= UNCOL =

UNCOL (Universal Computer Oriented Language) is a universal intermediate language for compilers. The idea was introduced in 1958, by a SHARE ad-hoc committee. It was never fully specified or implemented; in many ways it was more a concept than a language.

UNCOL was intended to make compilers economically available for each new instruction set architecture and programming language, thereby reducing an N×M problem to N+M. Each machine architecture would require just one compiler back end, and each programming language would require one compiler front end.
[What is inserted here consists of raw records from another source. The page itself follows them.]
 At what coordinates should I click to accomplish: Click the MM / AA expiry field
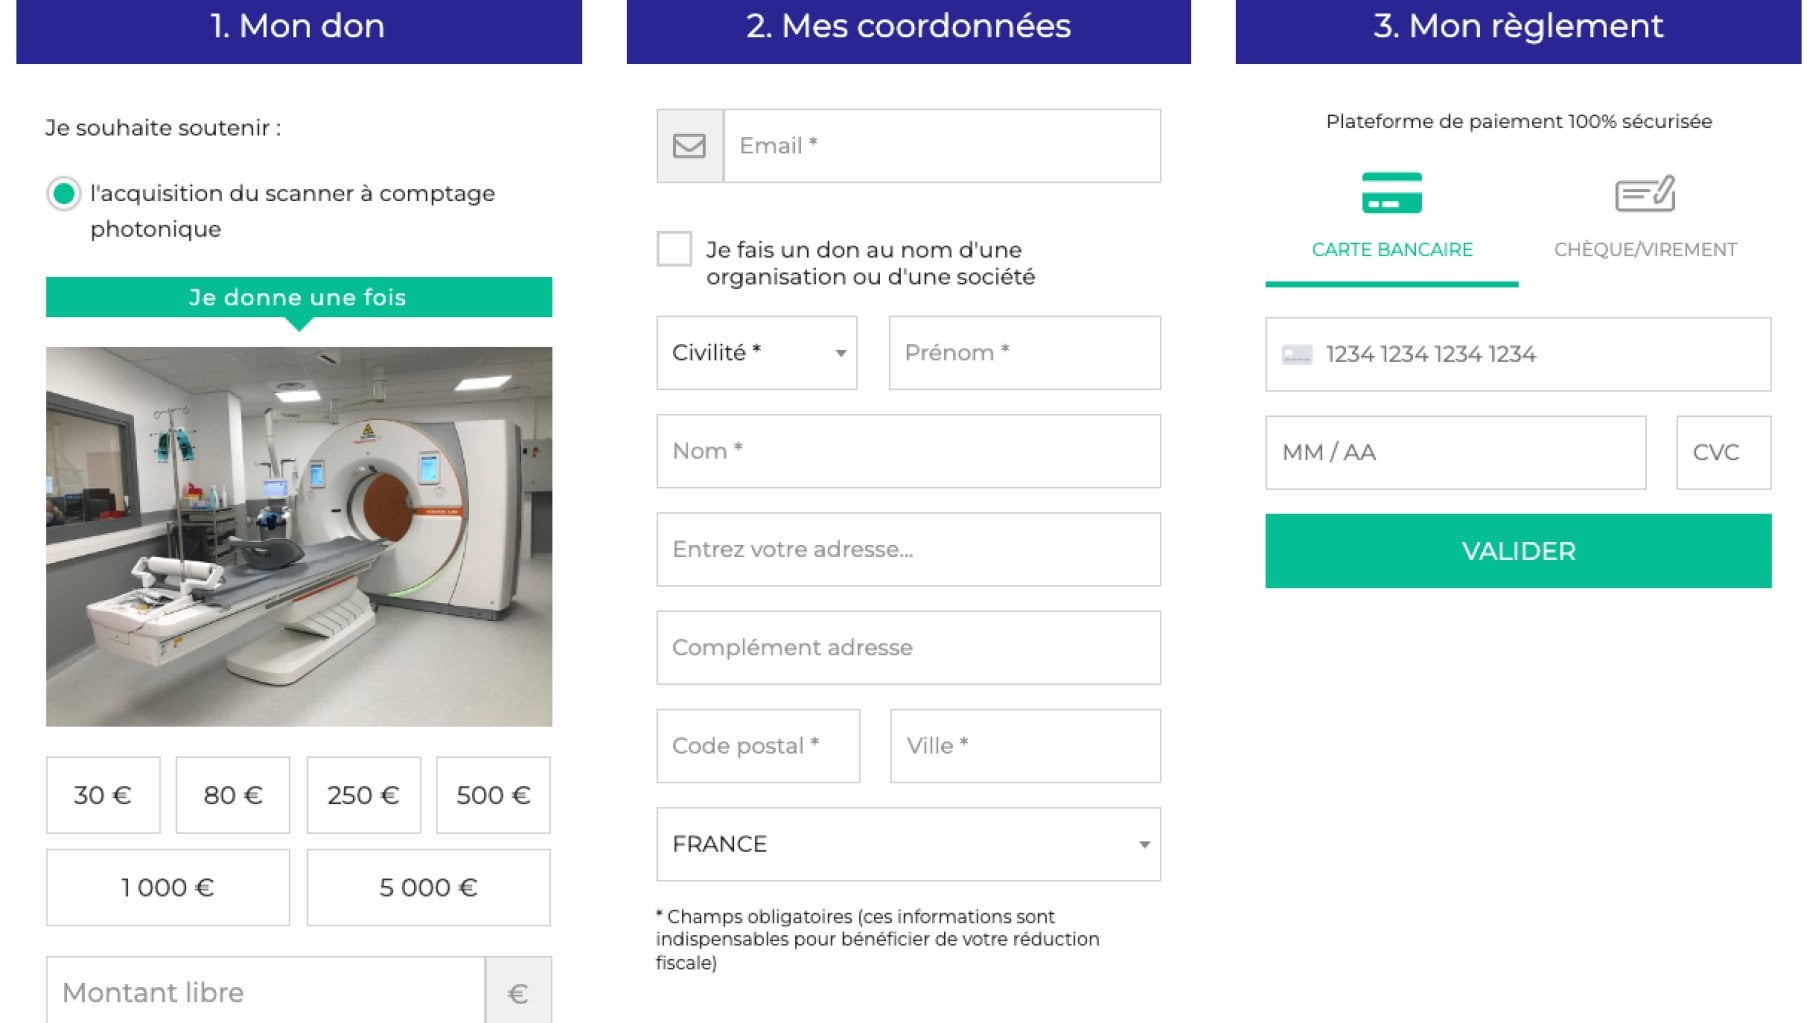click(1455, 453)
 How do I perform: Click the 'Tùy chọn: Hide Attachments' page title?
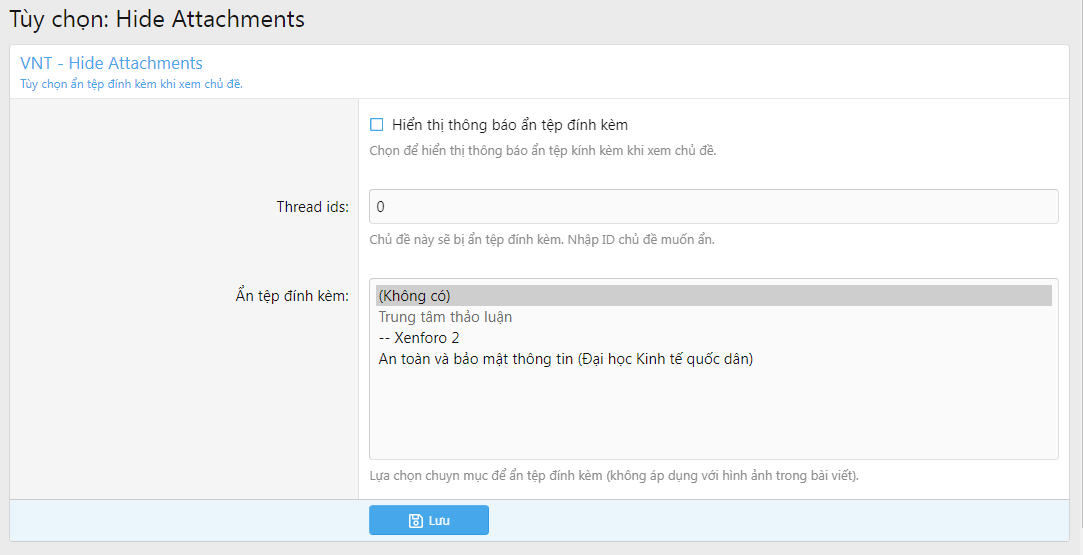pyautogui.click(x=157, y=19)
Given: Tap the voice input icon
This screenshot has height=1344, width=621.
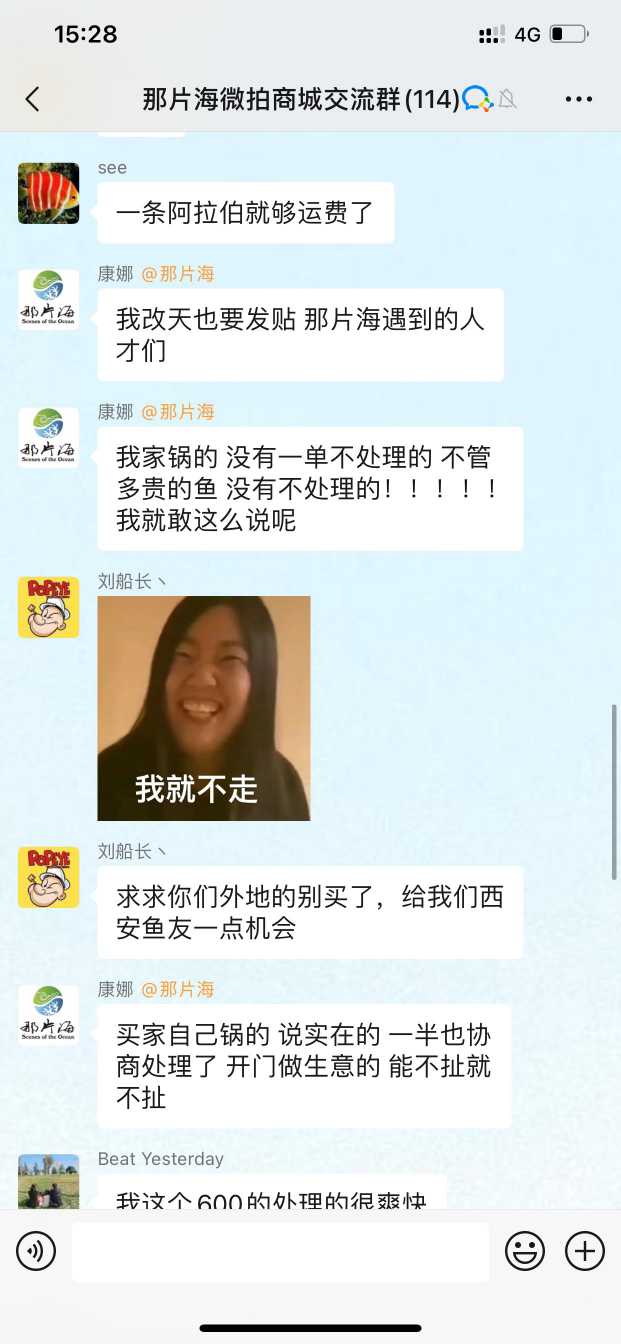Looking at the screenshot, I should (36, 1251).
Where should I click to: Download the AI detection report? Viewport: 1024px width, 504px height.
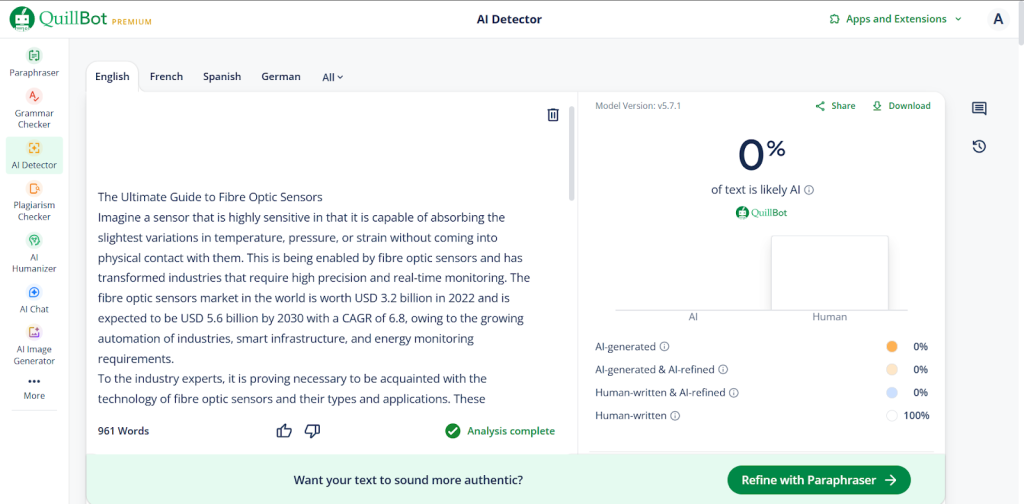[x=901, y=106]
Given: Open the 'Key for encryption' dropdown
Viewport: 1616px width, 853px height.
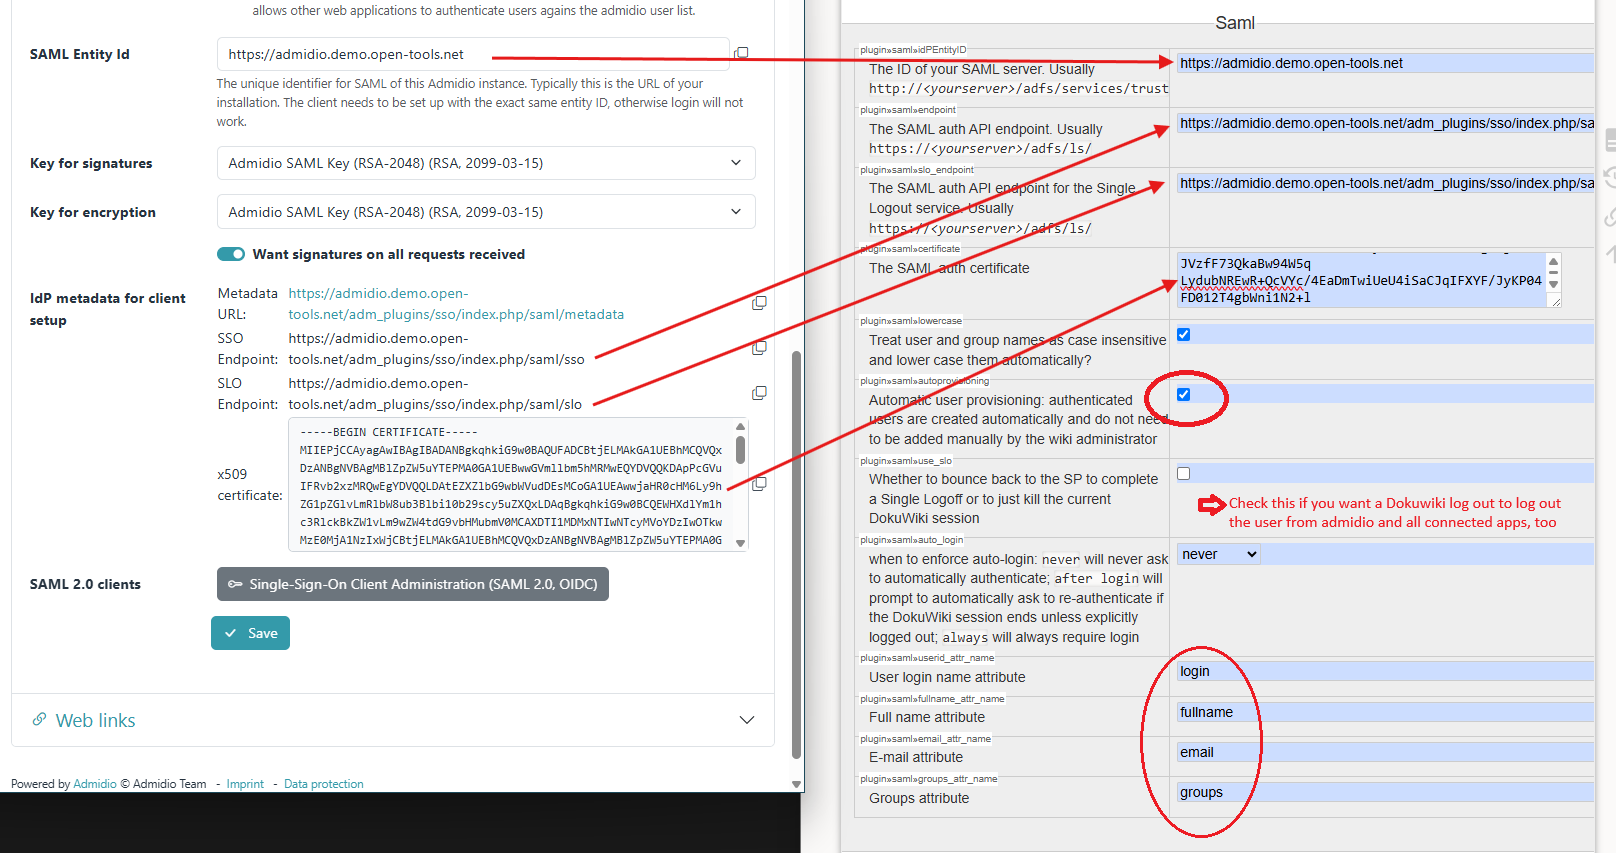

This was a very ambitious goal because compiler technology was in its infancy, and little was standardized in computer hardware and software.

==History==
The concept of such a universal intermediate language is old: the
SHARE report (1958) already says "[it has] been discussed by many independent persons as long ago as 1954." Macrakis (1993) summarizes its fate:

UNCOL was an ambitious effort for the early 1960s. An attempt to solve the compiler-writing problem, it ultimately failed because language and compiler technology were not yet mature.
In the 1970s, compiler-compilers ultimately contributed to solving the problem that UNCOL set itself: the economical production of compilers for new languages and new machines.

UNCOL is sometimes used as a generic term for the idea of a universal intermediate language. The Architecture Neutral Distribution Format is an example of an UNCOL in this sense, as are various bytecode systems such as UCSD Pascal's p-code, and most notably Java bytecode.